(Saved data entries)
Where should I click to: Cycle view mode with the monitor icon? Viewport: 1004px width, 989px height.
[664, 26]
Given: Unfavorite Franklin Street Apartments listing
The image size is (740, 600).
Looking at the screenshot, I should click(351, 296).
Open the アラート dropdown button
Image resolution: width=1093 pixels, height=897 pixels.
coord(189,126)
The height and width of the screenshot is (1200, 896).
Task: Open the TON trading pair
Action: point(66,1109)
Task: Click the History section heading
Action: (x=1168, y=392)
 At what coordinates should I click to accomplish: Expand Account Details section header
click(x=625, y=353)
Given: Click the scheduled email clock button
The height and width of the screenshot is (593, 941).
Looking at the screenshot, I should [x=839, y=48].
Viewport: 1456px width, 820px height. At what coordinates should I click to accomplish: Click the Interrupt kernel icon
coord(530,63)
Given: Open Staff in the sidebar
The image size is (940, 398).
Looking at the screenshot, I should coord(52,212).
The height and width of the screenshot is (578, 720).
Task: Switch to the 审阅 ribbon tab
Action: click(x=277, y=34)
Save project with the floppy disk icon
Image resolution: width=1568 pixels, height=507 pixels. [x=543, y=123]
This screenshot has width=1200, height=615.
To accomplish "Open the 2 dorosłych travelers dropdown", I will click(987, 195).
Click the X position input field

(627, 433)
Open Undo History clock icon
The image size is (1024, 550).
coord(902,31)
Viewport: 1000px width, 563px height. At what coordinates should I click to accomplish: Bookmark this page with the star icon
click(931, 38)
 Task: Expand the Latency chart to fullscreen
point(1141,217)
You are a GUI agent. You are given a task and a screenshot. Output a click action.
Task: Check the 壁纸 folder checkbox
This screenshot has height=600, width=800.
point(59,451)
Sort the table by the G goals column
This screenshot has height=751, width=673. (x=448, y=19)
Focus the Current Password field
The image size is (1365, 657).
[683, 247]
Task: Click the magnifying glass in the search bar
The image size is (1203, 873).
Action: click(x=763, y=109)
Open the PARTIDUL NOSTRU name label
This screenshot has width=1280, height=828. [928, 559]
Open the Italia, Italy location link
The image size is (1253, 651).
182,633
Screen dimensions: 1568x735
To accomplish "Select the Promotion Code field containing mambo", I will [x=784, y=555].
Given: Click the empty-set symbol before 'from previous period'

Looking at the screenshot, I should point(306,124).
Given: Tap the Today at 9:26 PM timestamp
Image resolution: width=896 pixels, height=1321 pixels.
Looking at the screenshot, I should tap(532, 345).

> [Task to carry out]: The span to give again runs from the line with "You are a GUI" through the last line of the records above; reproduce it exactly and nothing more.

> [Completed exercise]:
You are a GUI agent. You are given a task and a screenshot. Output a click action.
Task: Check the 壁纸 folder checkbox
This screenshot has height=600, width=800.
point(59,451)
Sort the table by the G goals column
This screenshot has height=751, width=673. (x=448, y=19)
Focus the Current Password field
The image size is (1365, 657).
[683, 247]
Task: Click the magnifying glass in the search bar
The image size is (1203, 873).
Action: click(x=763, y=109)
Open the PARTIDUL NOSTRU name label
This screenshot has width=1280, height=828. [928, 559]
Open the Italia, Italy location link
The image size is (1253, 651).
182,633
Screen dimensions: 1568x735
To accomplish "Select the Promotion Code field containing mambo", I will [x=784, y=555].
Given: Click the empty-set symbol before 'from previous period'

Looking at the screenshot, I should point(306,124).
Given: Tap the Today at 9:26 PM timestamp
Image resolution: width=896 pixels, height=1321 pixels.
Looking at the screenshot, I should tap(532, 345).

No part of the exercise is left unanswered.